Your assignment:
Write out all of the records, keeping each one exactly as written.

Records to process:
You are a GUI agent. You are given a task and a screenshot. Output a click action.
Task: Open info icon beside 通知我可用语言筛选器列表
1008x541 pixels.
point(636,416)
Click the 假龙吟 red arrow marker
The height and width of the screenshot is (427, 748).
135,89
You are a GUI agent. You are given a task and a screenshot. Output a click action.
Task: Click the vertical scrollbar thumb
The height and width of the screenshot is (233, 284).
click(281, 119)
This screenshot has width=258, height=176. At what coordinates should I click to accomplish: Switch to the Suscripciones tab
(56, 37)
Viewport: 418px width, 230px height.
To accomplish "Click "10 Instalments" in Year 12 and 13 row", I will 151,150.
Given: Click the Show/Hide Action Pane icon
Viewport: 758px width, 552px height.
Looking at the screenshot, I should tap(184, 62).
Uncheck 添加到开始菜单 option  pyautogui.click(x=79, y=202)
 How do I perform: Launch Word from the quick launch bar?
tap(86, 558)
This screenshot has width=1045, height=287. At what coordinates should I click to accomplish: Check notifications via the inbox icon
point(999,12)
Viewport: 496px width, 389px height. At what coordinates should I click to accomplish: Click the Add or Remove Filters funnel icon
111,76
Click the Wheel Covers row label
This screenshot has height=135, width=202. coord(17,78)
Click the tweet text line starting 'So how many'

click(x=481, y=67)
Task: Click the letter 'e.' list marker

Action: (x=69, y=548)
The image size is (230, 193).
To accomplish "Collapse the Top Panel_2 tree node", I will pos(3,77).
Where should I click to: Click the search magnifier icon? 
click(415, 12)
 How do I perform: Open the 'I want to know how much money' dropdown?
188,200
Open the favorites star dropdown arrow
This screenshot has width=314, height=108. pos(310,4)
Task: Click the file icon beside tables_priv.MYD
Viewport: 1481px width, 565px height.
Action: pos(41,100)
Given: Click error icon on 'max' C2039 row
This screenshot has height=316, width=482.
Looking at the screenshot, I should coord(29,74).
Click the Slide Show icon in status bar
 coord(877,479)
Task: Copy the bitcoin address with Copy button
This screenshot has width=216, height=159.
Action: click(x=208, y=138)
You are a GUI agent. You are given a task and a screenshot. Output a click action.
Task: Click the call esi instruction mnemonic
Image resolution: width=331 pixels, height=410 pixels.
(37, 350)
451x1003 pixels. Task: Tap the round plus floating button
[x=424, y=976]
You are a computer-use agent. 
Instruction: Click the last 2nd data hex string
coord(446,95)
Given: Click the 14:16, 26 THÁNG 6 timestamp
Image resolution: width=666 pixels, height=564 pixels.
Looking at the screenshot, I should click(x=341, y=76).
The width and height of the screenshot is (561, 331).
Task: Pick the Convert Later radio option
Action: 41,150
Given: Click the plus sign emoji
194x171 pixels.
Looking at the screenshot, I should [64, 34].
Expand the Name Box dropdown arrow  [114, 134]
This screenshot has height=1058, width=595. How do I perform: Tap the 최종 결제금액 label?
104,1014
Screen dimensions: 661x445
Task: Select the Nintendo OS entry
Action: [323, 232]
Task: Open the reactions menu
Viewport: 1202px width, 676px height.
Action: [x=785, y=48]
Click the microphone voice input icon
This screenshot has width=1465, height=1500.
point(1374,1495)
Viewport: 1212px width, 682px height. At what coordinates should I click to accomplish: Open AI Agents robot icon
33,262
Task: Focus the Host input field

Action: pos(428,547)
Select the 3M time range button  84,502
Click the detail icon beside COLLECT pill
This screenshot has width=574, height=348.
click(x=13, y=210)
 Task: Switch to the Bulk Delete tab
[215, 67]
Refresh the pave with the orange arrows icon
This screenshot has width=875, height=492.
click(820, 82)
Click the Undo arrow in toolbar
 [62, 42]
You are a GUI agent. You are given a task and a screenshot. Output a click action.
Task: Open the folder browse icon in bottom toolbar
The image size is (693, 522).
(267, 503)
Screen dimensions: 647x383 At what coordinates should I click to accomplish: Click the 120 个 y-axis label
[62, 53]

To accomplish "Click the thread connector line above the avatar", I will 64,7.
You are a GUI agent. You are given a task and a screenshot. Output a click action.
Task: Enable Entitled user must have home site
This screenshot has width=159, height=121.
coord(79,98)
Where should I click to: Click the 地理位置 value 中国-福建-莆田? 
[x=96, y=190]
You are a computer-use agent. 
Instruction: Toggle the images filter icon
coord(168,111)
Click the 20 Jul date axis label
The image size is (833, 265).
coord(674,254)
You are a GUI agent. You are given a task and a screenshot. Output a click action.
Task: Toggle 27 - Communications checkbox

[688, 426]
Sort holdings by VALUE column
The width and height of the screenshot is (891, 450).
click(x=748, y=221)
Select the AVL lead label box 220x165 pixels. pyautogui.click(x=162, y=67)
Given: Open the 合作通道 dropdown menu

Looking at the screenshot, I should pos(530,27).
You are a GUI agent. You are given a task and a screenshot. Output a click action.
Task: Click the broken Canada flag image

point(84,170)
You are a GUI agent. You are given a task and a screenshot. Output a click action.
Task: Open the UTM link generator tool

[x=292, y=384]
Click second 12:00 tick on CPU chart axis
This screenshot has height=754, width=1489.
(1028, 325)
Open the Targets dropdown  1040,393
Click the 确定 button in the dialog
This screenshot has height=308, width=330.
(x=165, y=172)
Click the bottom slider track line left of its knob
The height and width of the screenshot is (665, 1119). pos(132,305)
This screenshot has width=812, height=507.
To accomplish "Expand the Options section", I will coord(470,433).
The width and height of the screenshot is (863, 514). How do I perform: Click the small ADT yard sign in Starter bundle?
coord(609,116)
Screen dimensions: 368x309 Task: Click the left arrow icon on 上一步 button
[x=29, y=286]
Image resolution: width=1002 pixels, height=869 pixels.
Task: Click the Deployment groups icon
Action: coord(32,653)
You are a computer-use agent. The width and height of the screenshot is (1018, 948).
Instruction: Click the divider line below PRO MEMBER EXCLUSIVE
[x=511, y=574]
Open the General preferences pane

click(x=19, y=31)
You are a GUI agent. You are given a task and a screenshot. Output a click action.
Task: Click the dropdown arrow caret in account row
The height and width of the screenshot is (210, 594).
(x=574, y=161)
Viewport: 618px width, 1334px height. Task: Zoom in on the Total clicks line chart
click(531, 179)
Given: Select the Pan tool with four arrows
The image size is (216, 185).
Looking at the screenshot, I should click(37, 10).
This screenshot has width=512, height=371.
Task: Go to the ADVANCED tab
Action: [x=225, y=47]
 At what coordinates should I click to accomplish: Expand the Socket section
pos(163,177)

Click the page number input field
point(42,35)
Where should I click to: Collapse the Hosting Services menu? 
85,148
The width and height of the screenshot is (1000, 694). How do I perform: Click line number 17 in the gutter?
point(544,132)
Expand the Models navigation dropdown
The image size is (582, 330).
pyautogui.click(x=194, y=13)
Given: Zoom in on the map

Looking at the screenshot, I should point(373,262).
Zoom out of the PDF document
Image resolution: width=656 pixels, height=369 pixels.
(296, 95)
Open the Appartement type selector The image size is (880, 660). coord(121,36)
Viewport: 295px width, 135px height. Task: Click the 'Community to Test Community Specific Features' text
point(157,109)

The completed task:
You are a GUI agent. You are given a task and a screenshot. Output a click action.
Task: Open info icon beside 通知我可用语言筛选器列表
1008x541 pixels.
point(636,416)
Click the 假龙吟 red arrow marker
The height and width of the screenshot is (427, 748).
135,89
You are a GUI agent. You are given a task and a screenshot. Output a click action.
Task: Click the vertical scrollbar thumb
The height and width of the screenshot is (233, 284).
click(281, 119)
This screenshot has width=258, height=176. At what coordinates should I click to accomplish: Switch to the Suscripciones tab
(56, 37)
Viewport: 418px width, 230px height.
To accomplish "Click "10 Instalments" in Year 12 and 13 row", I will 151,150.
Given: Click the Show/Hide Action Pane icon
Viewport: 758px width, 552px height.
Looking at the screenshot, I should tap(184, 62).
Uncheck 添加到开始菜单 option  pyautogui.click(x=79, y=202)
 How do I perform: Launch Word from the quick launch bar?
tap(86, 558)
This screenshot has width=1045, height=287. At what coordinates should I click to accomplish: Check notifications via the inbox icon
point(999,12)
Viewport: 496px width, 389px height. At what coordinates should I click to accomplish: Click the Add or Remove Filters funnel icon
111,76
Click the Wheel Covers row label
This screenshot has height=135, width=202. coord(17,78)
Click the tweet text line starting 'So how many'

click(x=481, y=67)
Task: Click the letter 'e.' list marker

Action: (x=69, y=548)
The image size is (230, 193).
To accomplish "Collapse the Top Panel_2 tree node", I will pos(3,77).
Where should I click to: Click the search magnifier icon? 
click(415, 12)
 How do I perform: Open the 'I want to know how much money' dropdown?
188,200
Open the favorites star dropdown arrow
This screenshot has width=314, height=108. pos(310,4)
Task: Click the file icon beside tables_priv.MYD
Viewport: 1481px width, 565px height.
Action: pos(41,100)
Given: Click error icon on 'max' C2039 row
This screenshot has height=316, width=482.
Looking at the screenshot, I should coord(29,74).
Click the Slide Show icon in status bar
 coord(877,479)
Task: Copy the bitcoin address with Copy button
This screenshot has width=216, height=159.
Action: click(x=208, y=138)
You are a GUI agent. You are given a task and a screenshot. Output a click action.
Task: Click the call esi instruction mnemonic
Image resolution: width=331 pixels, height=410 pixels.
(37, 350)
451x1003 pixels. Task: Tap the round plus floating button
[x=424, y=976]
You are a computer-use agent. 
Instruction: Click the last 2nd data hex string
coord(446,95)
Given: Click the 14:16, 26 THÁNG 6 timestamp
Image resolution: width=666 pixels, height=564 pixels.
Looking at the screenshot, I should click(x=341, y=76).
The width and height of the screenshot is (561, 331).
Task: Pick the Convert Later radio option
Action: 41,150
Given: Click the plus sign emoji
194x171 pixels.
Looking at the screenshot, I should [64, 34].
Expand the Name Box dropdown arrow  [114, 134]
This screenshot has height=1058, width=595. How do I perform: Tap the 최종 결제금액 label?
104,1014
Screen dimensions: 661x445
Task: Select the Nintendo OS entry
Action: [323, 232]
Task: Open the reactions menu
Viewport: 1202px width, 676px height.
Action: [x=785, y=48]
Click the microphone voice input icon
This screenshot has width=1465, height=1500.
point(1374,1495)
Viewport: 1212px width, 682px height. At what coordinates should I click to accomplish: Open AI Agents robot icon
33,262
Task: Focus the Host input field

Action: pos(428,547)
Select the 3M time range button  84,502
Click the detail icon beside COLLECT pill
This screenshot has width=574, height=348.
click(x=13, y=210)
 Task: Switch to the Bulk Delete tab
[215, 67]
Refresh the pave with the orange arrows icon
This screenshot has width=875, height=492.
click(820, 82)
Click the Undo arrow in toolbar
 [62, 42]
You are a GUI agent. You are given a task and a screenshot. Output a click action.
Task: Open the folder browse icon in bottom toolbar
The image size is (693, 522).
(267, 503)
Screen dimensions: 647x383 At what coordinates should I click to accomplish: Click the 120 个 y-axis label
[62, 53]

To accomplish "Click the thread connector line above the avatar", I will 64,7.
You are a GUI agent. You are given a task and a screenshot. Output a click action.
Task: Enable Entitled user must have home site
This screenshot has width=159, height=121.
coord(79,98)
Where should I click to: Click the 地理位置 value 中国-福建-莆田? 
[x=96, y=190]
You are a computer-use agent. 
Instruction: Toggle the images filter icon
coord(168,111)
Click the 20 Jul date axis label
The image size is (833, 265).
coord(674,254)
You are a GUI agent. You are given a task and a screenshot. Output a click action.
Task: Toggle 27 - Communications checkbox

[688, 426]
Sort holdings by VALUE column
The width and height of the screenshot is (891, 450).
click(x=748, y=221)
Select the AVL lead label box 220x165 pixels. pyautogui.click(x=162, y=67)
Given: Open the 合作通道 dropdown menu

Looking at the screenshot, I should pos(530,27).
You are a GUI agent. You are given a task and a screenshot. Output a click action.
Task: Click the broken Canada flag image

point(84,170)
You are a GUI agent. You are given a task and a screenshot. Output a click action.
Task: Open the UTM link generator tool

[x=292, y=384]
Click second 12:00 tick on CPU chart axis
This screenshot has height=754, width=1489.
(1028, 325)
Open the Targets dropdown  1040,393
Click the 确定 button in the dialog
This screenshot has height=308, width=330.
(x=165, y=172)
Click the bottom slider track line left of its knob
The height and width of the screenshot is (665, 1119). pos(132,305)
This screenshot has width=812, height=507.
To accomplish "Expand the Options section", I will coord(470,433).
The width and height of the screenshot is (863, 514). How do I perform: Click the small ADT yard sign in Starter bundle?
coord(609,116)
Screen dimensions: 368x309 Task: Click the left arrow icon on 上一步 button
[x=29, y=286]
Image resolution: width=1002 pixels, height=869 pixels.
Task: Click the Deployment groups icon
Action: coord(32,653)
You are a computer-use agent. The width and height of the screenshot is (1018, 948).
Instruction: Click the divider line below PRO MEMBER EXCLUSIVE
[x=511, y=574]
Open the General preferences pane

click(x=19, y=31)
You are a GUI agent. You are given a task and a screenshot. Output a click action.
Task: Click the dropdown arrow caret in account row
The height and width of the screenshot is (210, 594).
(x=574, y=161)
Viewport: 618px width, 1334px height. Task: Zoom in on the Total clicks line chart
click(531, 179)
Given: Select the Pan tool with four arrows
The image size is (216, 185).
Looking at the screenshot, I should click(37, 10).
This screenshot has width=512, height=371.
Task: Go to the ADVANCED tab
Action: [x=225, y=47]
 At what coordinates should I click to accomplish: Expand the Socket section
pos(163,177)

Click the page number input field
point(42,35)
Where should I click to: Collapse the Hosting Services menu? 
85,148
The width and height of the screenshot is (1000, 694). How do I perform: Click line number 17 in the gutter?
point(544,132)
Expand the Models navigation dropdown
The image size is (582, 330).
pyautogui.click(x=194, y=13)
Given: Zoom in on the map

Looking at the screenshot, I should point(373,262).
Zoom out of the PDF document
Image resolution: width=656 pixels, height=369 pixels.
(296, 95)
Open the Appartement type selector The image size is (880, 660). coord(121,36)
Viewport: 295px width, 135px height. Task: Click the 'Community to Test Community Specific Features' text
point(157,109)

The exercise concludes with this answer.